Now lets say i was to purchase a Sigma lens (compatible is it not?) or any other third part lens, is that when cropping issues and all that come into affect?

Sorry to dissapoint, but when your lens is at 14mm you are actually at 28mm.

The reason is, because the lens is standardised (like all SLR lenses) it is marked for it's physical focal length on a 35mm camera.

So with your lenses, you have a 28 - 84mm lens and an 80-300mm lens essentially.

But your images aren't cropped images, like on an APS-C or Nikon/Canon crop camera. They are "full-frame" images on a 17.5mm sensor.

For example:
On my Canon XTi, with a 1.6x crop factor, my 50mm prime is effectively an 80mm lens.

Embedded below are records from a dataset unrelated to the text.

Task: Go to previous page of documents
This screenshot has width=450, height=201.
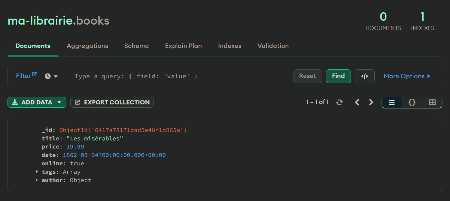Action: [x=357, y=102]
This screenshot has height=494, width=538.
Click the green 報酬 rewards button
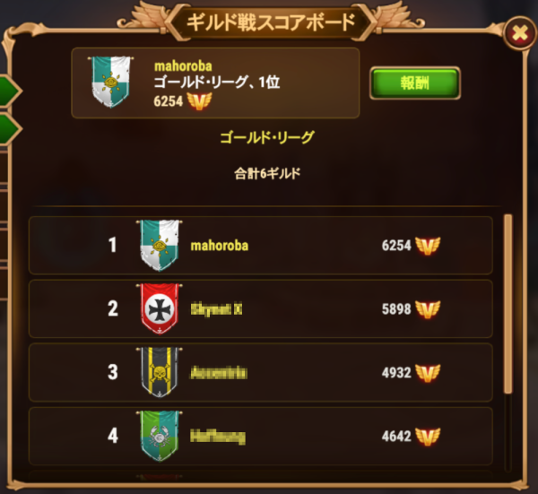tap(415, 83)
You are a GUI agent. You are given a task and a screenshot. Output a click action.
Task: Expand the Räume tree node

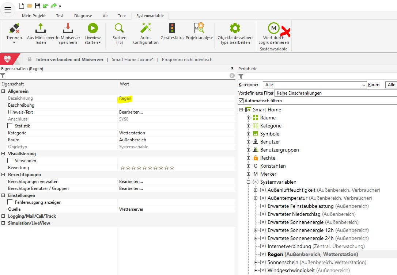(249, 118)
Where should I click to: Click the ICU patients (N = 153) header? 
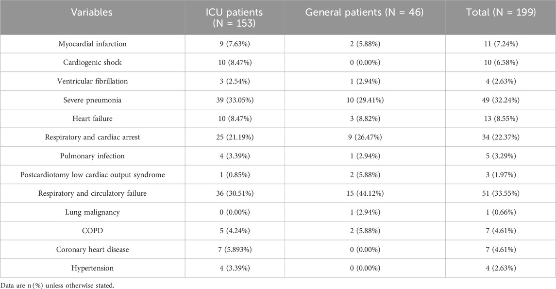pyautogui.click(x=235, y=17)
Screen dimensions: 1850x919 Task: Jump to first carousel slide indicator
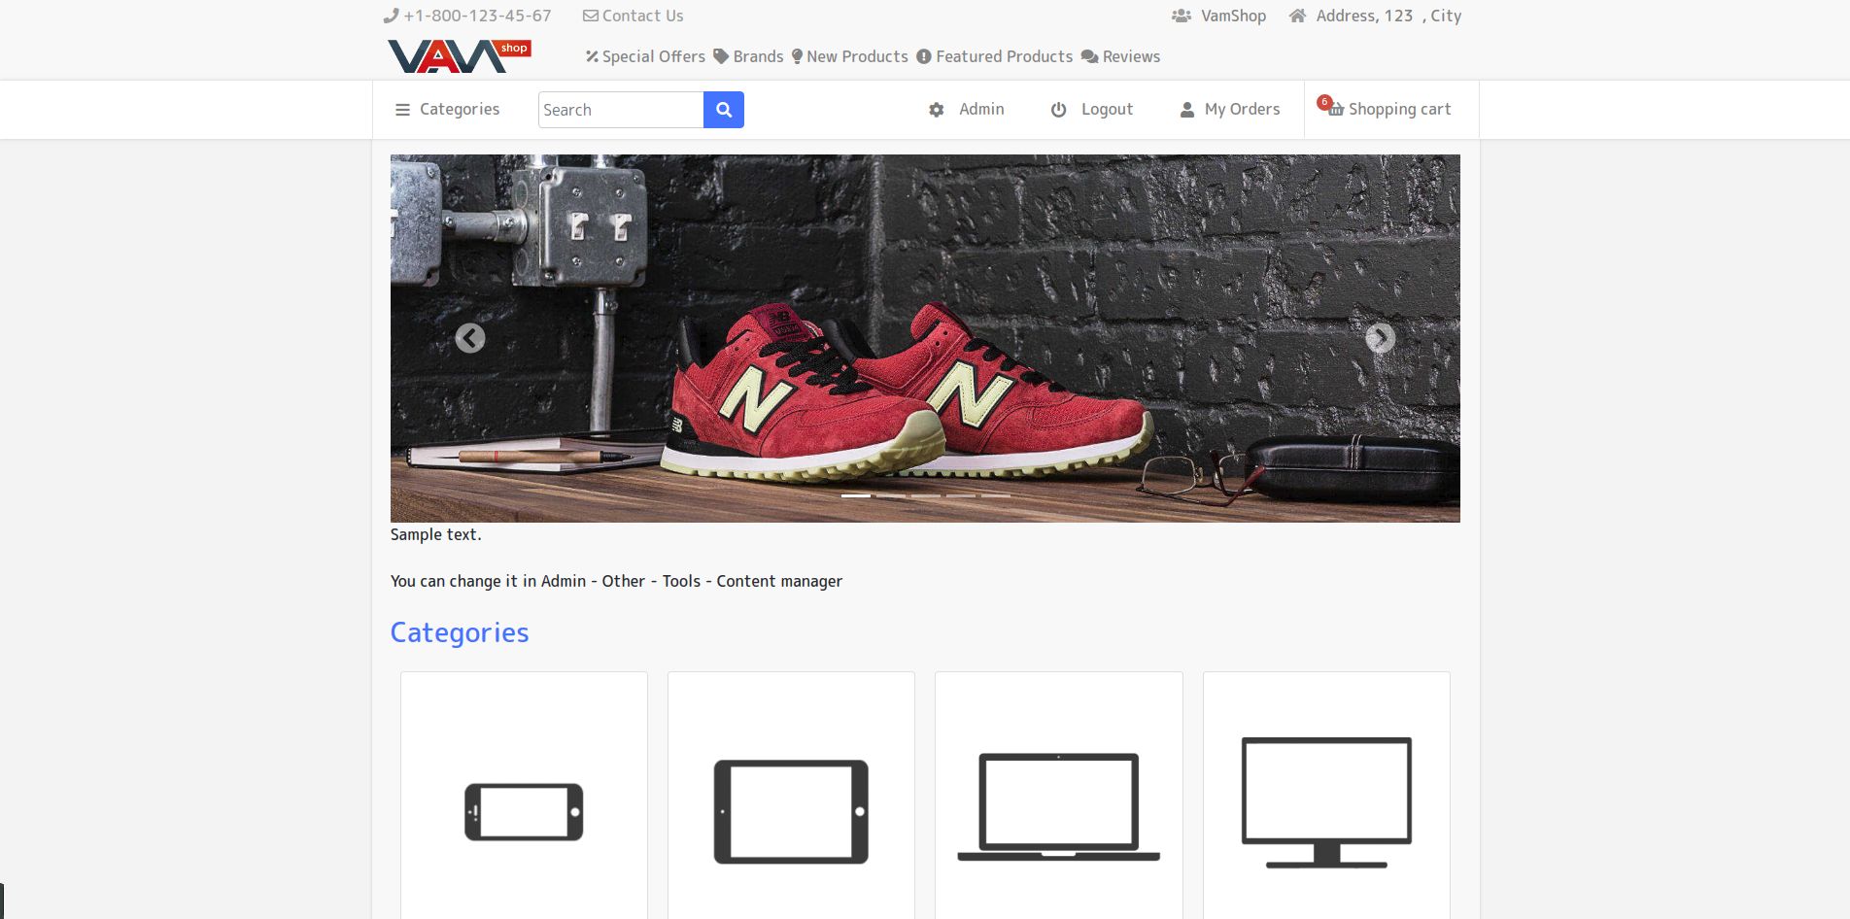(856, 495)
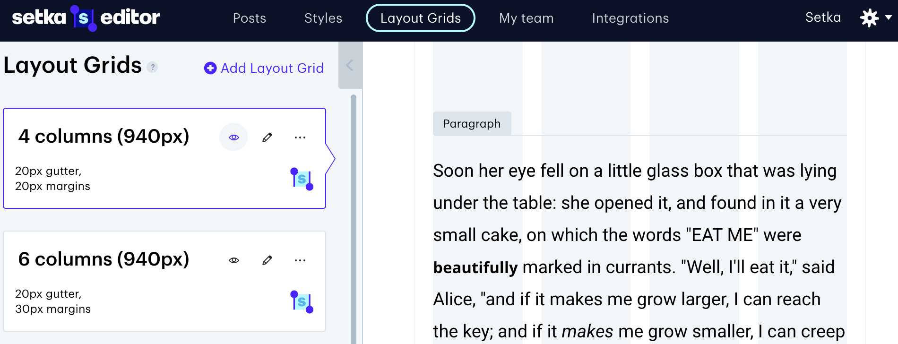Viewport: 898px width, 344px height.
Task: Click the grid list vertical scrollbar
Action: pyautogui.click(x=353, y=217)
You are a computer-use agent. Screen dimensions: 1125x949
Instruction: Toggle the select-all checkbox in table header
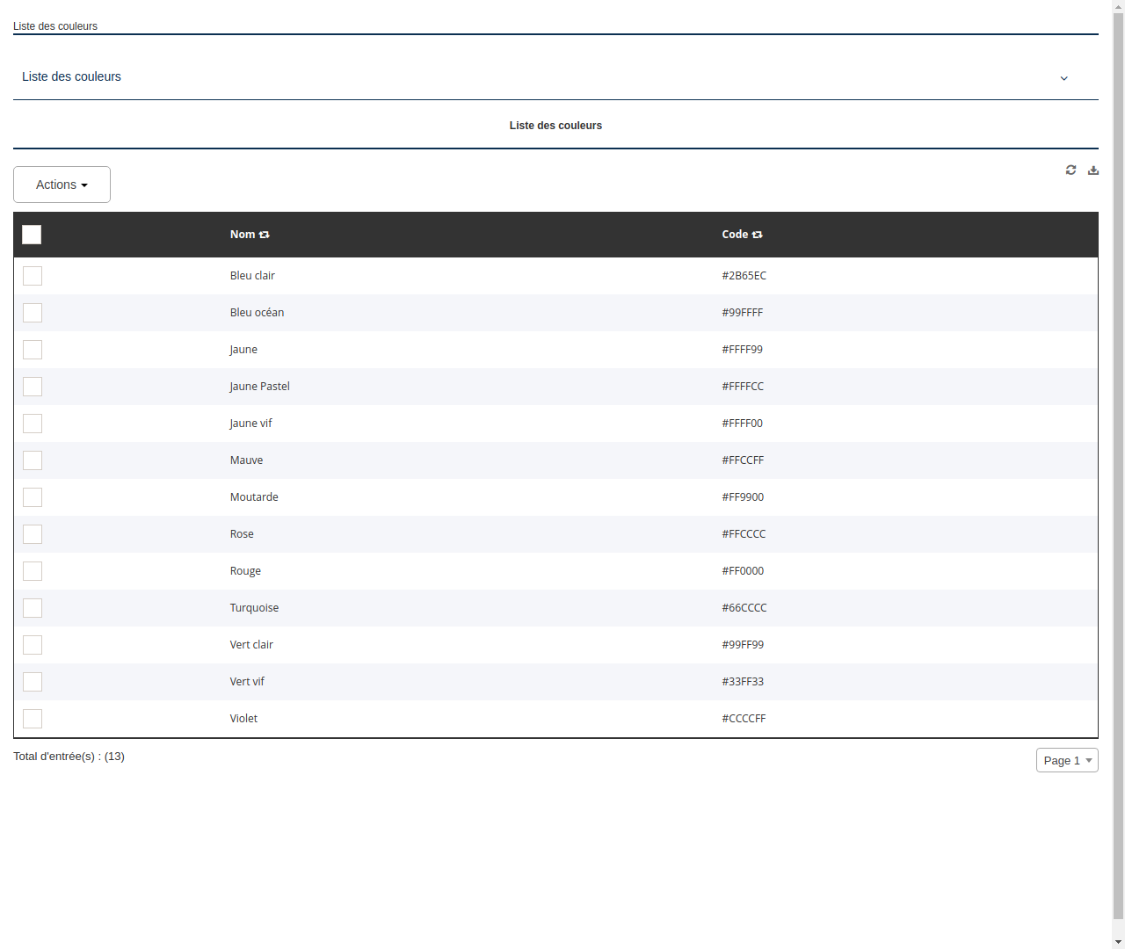pos(32,235)
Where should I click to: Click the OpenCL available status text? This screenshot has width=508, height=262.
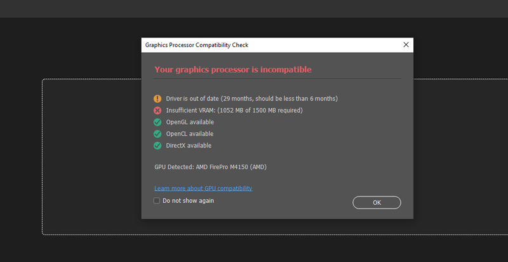coord(190,134)
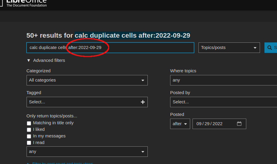The width and height of the screenshot is (277, 164).
Task: Open the calendar picker icon in date field
Action: tap(239, 124)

This is not correct. the 50mm prime is still a 50mm prime, however the camera is only seeing 60% of the image. Because that 60% takes up the whole sensor, it equates to the "zoom" or focal length of having an 80mm lens. However, in this case they are getting 60% of the quality essentially, because the image from the lens is designed for a larger sensor. Although, the difference in quality in a realistic sense is often negligable or unnoticable, as the centre of the lens is often the sharpest point.

However on an Olympus 4/3 system you are getting 100% of the view, and 100% of the quality that the lens is providing.

Lastly, as previously stated, the bad side of this, is that because the sensor is half the size. They are trying tofit 10million pixels onto a 17.5 sensor as opposed to say the Nikon D3 fitting 12 million pixels into a 35mm sensor.
 
Sorry to dissapoint, but when your lens is at 14mm you are actually at 28mm.

The reason is, because the lens is standardised (like all SLR lenses) it is marked for it's physical focal length on a 35mm camera.

So with your lenses, you have a 28 - 84mm lens and an 80-300mm lens essentially.

But your images aren't cropped images, like on an APS-C or Nikon/Canon crop camera. They are "full-frame" images on a 17.5mm sensor.

For example:


This is not correct. the 50mm prime is still a 50mm prime, however the camera is only seeing 60% of the image. Because that 60% takes up the whole sensor, it equates to the "zoom" or focal length of having an 80mm lens. However, in this case they are getting 60% of the quality essentially, because the image from the lens is designed for a larger sensor. Although, the difference in quality in a realistic sense is often negligable or unnoticable, as the centre of the lens is often the sharpest point.

However on an Olympus 4/3 system you are getting 100% of the view, and 100% of the quality that the lens is providing.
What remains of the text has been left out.